● **Kutipan Dokumen**
+---+

Rabu, 23 November 2011

Seorang Hamba dalam Keadaan Tak Tentu Arah



Ya Allah, kami benar-benar tak tahu arah. Tunjukilah kami pada jalan-Mu yang lurus.
Dari Abu Dzar Al-Ghifari radhiyallahu anhu, dari Nabi shallallahu ‘alaihi wa sallam, beliau meriwayatkan dari Allah 'azza wa Jalla, sesungguhnya Allah telah berfirman:
يَا عِبَادِى إِنِّى حَرَّمْتُ الظُّلْمَ عَلَى نَفْسِى وَجَعَلْتُهُ بَيْنَكُمْ مُحَرَّمًا فَلاَ تَظَالَمُوا يَا عِبَادِى كُلُّكُمْ ضَالٌّ إِلاَّ مَنْ هَدَيْتُهُ فَاسْتَهْدُونِى أَهْدِكُمْ يَا عِبَادِى كُلُّكُمْ جَائِعٌ إِلاَّ مَنْ أَطْعَمْتُهُ فَاسْتَطْعِمُونِى أُطْعِمْكُمْ يَا عِبَادِى كُلُّكُمْ عَارٍ إِلاَّ مَنْ كَسَوْتُهُ فَاسْتَكْسُونِى أَكْسُكُمْ يَا عِبَادِى إِنَّكُمْ تُخْطِئُونَ بِاللَّيْلِ وَالنَّهَارِ وَأَنَا أَغْفِرُ الذُّنُوبَ جَمِيعًا فَاسْتَغْفِرُونِى أَغْفِرْ لَكُمْ يَا عِبَادِى إِنَّكُمْ لَنْ تَبْلُغُوا ضَرِّى فَتَضُرُّونِى وَلَنْ تَبْلُغُوا نَفْعِى فَتَنْفَعُونِى يَا عِبَادِى لَوْ أَنَّ أَوَّلَكُمْ وَآخِرَكُمْ وَإِنْسَكُمْ وَجِنَّكُمْ كَانُوا عَلَى أَتْقَى قَلْبِ رَجُلٍ وَاحِدٍ مِنْكُمْ مَا زَادَ ذَلِكَ فِى مُلْكِى شَيْئًا يَا عِبَادِى لَوْ أَنَّ أَوَّلَكُمْ وَآخِرَكُمْ وَإِنْسَكُمْ وَجِنَّكُمْ كَانُوا عَلَى أَفْجَرِ قَلْبِ رَجُلٍ وَاحِدٍ مَا نَقَصَ ذَلِكَ مِنْ مُلْكِى شَيْئًا يَا عِبَادِى لَوْ أَنَّ أَوَّلَكُمْ وَآخِرَكُمْ وَإِنْسَكُمْ وَجِنَّكُمْ قَامُوا فِى صَعِيدٍ وَاحِدٍ فَسَأَلُونِى فَأَعْطَيْتُ كُلَّ إِنْسَانٍ مَسْأَلَتَهُ مَا نَقَصَ ذَلِكَ مِمَّا عِنْدِى إِلاَّ كَمَا يَنْقُصُ الْمِخْيَطُ إِذَا أُدْخِلَ الْبَحْرَ يَا عِبَادِى إِنَّمَا هِىَ أَعْمَالُكُمْ أُحْصِيهَا لَكُمْ ثُمَّ أُوَفِّيكُمْ إِيَّاهَا فَمَنْ وَجَدَ خَيْرًا فَلْيَحْمَدِ اللَّهَ وَمَنْ وَجَدَ غَيْرَ ذَلِكَ فَلاَ يَلُومَنَّ إِلاَّ نَفْسَهُ
"Wahai hamba-Ku, sesungguhnya Aku mengharamkan kezholiman atas diri-Ku dan Aku menjadikan kezholiman itu haram di antara kalian, maka janganlah kalian saling menzhalimi. Wahai hamba-Ku, kalian semua sesat kecuali orang yang telah Kami beri petunjuk, maka hendaklah kalian minta petunjuk kepada-Ku, pasti Aku memberinya.

+---+

● **Baris Data**
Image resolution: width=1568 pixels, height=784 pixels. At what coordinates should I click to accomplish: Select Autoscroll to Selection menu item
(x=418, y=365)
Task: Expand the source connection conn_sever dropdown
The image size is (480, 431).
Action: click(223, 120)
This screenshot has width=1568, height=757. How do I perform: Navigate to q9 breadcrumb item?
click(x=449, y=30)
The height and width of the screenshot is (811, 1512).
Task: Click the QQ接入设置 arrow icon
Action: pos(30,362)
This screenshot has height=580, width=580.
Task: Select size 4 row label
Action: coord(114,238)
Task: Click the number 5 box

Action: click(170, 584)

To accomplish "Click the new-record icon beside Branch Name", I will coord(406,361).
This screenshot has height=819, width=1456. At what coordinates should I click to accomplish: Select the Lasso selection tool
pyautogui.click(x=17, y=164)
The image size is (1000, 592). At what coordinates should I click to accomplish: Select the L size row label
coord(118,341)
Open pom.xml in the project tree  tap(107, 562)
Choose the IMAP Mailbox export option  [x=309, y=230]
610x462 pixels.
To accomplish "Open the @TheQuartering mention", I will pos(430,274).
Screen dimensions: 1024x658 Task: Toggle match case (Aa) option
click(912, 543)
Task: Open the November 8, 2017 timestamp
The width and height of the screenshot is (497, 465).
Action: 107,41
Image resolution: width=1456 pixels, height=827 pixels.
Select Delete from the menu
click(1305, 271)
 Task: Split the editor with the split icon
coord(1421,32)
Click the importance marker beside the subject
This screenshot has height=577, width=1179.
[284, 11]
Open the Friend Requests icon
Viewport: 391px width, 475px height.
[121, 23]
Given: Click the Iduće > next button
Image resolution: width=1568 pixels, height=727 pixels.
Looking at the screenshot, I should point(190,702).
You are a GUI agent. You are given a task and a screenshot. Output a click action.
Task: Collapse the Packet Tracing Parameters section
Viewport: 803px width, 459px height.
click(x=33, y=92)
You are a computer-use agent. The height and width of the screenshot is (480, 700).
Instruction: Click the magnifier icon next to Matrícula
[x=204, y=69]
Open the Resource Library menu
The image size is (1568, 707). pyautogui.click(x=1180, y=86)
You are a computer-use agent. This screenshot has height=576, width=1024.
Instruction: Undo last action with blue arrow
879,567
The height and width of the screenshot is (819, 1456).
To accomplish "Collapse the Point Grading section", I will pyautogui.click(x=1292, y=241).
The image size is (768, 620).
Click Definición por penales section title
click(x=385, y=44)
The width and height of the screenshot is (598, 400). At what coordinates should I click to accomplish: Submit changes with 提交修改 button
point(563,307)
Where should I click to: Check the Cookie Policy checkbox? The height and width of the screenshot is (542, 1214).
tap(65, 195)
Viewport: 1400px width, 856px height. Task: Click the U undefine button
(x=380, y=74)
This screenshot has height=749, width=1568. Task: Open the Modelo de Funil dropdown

+---+

● **Daftar Tugas**
(a) Ringkaslah kutipan dokumen dalam dua kalimat.
(b) Tentukan apakah setiap pernyataan berikut sesuai dengan kutipan dokumen, lalu jawab ya atau tidak dengan menyertakan kata-kata penentu dari teks: (i) tulisan tersebut bertanggal Rabu, 23 November 2011; (ii) dalam terjemahan, Allah membolehkan kezholiman di antara hamba-Nya; (iii) terjemahan menyatakan bahwa semua hamba sesat kecuali yang telah diberi petunjuk.
(c) Menurut kutipan dokumen, dari sahabat siapakah hadis tersebut diriwayatkan?
Baris-baris data di atas tidak memiliki kaitan dengan kutipan dokumen.

● **Jawaban Tugas**
(a) Kutipan dokumen berjudul "Seorang Hamba dalam Keadaan Tak Tentu Arah" ini dibuka dengan doa agar Allah menunjukkan jalan-Nya yang lurus, lalu mengutip hadis dari Abu Dzar Al-Ghifari yang diriwayatkan Nabi dari Allah. Menurut terjemahannya, Allah mengharamkan kezholiman atas diri-Nya dan di antara hamba-Nya, serta menyatakan bahwa semua hamba sesat kecuali yang diberi petunjuk sehingga mereka hendaknya meminta petunjuk kepada-Nya.

(b)
(i) Ya: "Rabu, 23 November 2011".
(ii) Tidak: "Aku menjadikan kezholiman itu haram di antara kalian".
(iii) Ya: "kalian semua sesat kecuali orang yang telah Kami beri petunjuk".

(c) Abu Dzar Al-Ghifari.